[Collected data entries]

======

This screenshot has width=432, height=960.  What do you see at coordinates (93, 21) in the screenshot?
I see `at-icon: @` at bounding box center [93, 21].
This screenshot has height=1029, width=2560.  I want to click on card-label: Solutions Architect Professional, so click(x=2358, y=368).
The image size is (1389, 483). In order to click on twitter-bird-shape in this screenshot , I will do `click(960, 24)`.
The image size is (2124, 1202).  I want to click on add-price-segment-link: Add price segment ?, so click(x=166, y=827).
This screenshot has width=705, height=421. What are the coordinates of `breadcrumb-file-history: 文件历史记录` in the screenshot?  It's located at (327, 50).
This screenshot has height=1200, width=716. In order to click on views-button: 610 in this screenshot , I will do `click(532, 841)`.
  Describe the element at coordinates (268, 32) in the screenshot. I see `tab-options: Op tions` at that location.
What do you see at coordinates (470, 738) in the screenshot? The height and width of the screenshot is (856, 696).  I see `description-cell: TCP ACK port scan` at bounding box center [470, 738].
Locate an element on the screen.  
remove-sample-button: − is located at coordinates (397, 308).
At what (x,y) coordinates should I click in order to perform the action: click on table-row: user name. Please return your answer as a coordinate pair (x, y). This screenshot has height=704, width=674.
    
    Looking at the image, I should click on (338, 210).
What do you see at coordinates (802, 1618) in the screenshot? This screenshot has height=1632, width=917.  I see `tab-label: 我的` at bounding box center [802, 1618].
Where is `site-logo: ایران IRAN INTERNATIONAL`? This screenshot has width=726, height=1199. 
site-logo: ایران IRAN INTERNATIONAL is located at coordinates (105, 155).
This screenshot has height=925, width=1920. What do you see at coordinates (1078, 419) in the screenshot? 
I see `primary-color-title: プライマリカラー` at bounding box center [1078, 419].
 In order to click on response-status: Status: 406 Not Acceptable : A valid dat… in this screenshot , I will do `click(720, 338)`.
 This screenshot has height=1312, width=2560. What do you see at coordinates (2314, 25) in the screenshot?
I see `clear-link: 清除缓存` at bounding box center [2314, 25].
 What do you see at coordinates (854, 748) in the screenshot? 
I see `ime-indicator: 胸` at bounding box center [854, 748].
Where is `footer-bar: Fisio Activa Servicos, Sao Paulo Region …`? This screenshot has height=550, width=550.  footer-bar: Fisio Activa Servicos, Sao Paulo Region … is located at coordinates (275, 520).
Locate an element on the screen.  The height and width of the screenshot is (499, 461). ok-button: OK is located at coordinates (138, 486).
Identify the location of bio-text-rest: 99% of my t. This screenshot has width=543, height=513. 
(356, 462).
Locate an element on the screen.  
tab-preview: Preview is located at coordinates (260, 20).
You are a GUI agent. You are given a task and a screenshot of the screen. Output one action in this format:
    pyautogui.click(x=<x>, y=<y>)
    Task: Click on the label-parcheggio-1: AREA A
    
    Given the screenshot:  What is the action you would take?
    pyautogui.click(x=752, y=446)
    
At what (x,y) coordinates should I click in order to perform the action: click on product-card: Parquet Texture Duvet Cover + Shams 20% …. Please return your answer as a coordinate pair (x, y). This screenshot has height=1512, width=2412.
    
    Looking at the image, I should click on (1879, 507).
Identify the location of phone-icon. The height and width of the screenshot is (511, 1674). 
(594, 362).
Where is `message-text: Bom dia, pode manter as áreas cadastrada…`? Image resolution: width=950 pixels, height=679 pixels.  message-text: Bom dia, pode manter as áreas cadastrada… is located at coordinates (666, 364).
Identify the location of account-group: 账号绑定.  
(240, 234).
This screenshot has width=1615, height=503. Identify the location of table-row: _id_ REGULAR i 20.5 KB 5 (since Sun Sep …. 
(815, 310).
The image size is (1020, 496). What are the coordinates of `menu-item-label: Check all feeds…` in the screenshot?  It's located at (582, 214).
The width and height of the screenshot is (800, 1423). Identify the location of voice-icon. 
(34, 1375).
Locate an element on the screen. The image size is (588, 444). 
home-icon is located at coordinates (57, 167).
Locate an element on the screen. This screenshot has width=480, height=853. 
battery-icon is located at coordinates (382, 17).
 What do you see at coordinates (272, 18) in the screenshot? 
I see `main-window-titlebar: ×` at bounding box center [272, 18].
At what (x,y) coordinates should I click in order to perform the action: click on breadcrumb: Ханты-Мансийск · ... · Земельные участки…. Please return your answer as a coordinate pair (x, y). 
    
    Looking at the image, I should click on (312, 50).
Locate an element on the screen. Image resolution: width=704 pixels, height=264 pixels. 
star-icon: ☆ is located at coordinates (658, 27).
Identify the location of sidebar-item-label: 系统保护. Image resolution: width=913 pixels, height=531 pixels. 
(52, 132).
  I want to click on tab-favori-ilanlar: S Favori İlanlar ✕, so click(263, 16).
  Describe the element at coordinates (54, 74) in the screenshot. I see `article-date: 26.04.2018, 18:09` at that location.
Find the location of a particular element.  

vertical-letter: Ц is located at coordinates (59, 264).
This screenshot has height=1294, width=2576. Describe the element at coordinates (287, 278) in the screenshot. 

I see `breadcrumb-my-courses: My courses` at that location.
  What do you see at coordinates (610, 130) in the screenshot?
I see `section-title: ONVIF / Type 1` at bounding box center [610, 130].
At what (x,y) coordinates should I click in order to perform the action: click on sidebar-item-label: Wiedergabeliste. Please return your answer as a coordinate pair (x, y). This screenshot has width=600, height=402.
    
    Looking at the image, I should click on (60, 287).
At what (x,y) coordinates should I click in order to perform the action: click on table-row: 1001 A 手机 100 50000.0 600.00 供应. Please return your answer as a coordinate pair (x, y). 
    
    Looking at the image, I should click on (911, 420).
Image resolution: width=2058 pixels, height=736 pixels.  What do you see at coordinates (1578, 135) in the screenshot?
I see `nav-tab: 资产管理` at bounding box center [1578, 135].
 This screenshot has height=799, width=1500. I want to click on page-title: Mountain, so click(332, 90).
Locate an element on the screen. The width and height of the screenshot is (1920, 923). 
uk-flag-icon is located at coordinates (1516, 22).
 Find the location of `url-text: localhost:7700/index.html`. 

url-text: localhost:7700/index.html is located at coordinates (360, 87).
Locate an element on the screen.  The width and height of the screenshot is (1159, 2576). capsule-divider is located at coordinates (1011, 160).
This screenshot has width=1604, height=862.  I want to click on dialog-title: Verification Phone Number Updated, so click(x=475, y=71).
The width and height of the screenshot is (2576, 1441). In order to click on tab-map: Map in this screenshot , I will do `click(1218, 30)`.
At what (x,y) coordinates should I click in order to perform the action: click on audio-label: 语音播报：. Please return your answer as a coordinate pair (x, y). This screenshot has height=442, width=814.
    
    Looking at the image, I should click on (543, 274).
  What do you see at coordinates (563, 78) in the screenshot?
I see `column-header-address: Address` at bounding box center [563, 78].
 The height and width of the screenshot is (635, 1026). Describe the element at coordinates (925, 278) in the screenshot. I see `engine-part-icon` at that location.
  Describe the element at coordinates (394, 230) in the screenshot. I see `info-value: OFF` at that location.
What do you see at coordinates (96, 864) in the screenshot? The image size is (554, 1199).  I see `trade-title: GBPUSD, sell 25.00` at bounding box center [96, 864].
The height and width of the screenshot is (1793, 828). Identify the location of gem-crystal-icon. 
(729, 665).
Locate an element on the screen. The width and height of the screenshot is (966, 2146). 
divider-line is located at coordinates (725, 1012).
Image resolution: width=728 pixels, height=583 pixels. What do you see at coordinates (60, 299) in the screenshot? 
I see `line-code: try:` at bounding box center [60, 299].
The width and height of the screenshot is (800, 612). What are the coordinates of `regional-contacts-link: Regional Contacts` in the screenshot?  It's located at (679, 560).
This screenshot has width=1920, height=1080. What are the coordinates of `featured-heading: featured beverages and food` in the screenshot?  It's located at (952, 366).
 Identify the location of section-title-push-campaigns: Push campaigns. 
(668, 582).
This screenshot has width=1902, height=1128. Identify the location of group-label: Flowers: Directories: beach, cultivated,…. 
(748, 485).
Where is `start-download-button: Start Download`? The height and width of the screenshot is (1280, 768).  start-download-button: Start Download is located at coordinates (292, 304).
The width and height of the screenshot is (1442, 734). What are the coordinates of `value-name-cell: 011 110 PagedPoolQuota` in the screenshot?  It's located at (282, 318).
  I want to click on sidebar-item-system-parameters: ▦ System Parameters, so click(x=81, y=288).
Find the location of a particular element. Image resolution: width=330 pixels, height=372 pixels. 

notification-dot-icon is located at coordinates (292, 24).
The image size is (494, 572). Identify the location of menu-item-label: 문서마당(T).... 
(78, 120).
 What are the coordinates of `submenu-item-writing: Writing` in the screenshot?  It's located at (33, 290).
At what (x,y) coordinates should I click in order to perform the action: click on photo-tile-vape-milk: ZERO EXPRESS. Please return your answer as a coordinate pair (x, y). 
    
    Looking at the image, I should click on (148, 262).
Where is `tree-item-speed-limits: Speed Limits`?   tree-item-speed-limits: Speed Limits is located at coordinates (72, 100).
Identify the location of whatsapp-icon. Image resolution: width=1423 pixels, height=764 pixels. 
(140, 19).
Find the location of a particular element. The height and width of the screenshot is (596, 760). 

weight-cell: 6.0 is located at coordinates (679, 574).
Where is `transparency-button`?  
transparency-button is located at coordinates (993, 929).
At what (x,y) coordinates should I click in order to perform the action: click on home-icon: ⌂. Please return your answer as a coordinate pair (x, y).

======

TRY IT:
Render the lines above, starting with the line containing "has height=704, width=674." and ending with the line containing "site-logo: ایران IRAN INTERNATIONAL is", as a JSON list of strings with one string per line and blank lines omitted.

ANSWER SECTION:
[
  "At what (x,y) coordinates should I click in order to perform the action: click on table-row: user name. Please return your answer as a coordinate pair (x, y). This screenshot has height=704, width=674.",
  "    Looking at the image, I should click on (338, 210).",
  "What do you see at coordinates (802, 1618) in the screenshot? This screenshot has height=1632, width=917.  I see `tab-label: 我的` at bounding box center [802, 1618].",
  "Where is `site-logo: ایران IRAN INTERNATIONAL`? This screenshot has width=726, height=1199. ",
  "site-logo: ایران IRAN INTERNATIONAL is located at coordinates (105, 155)."
]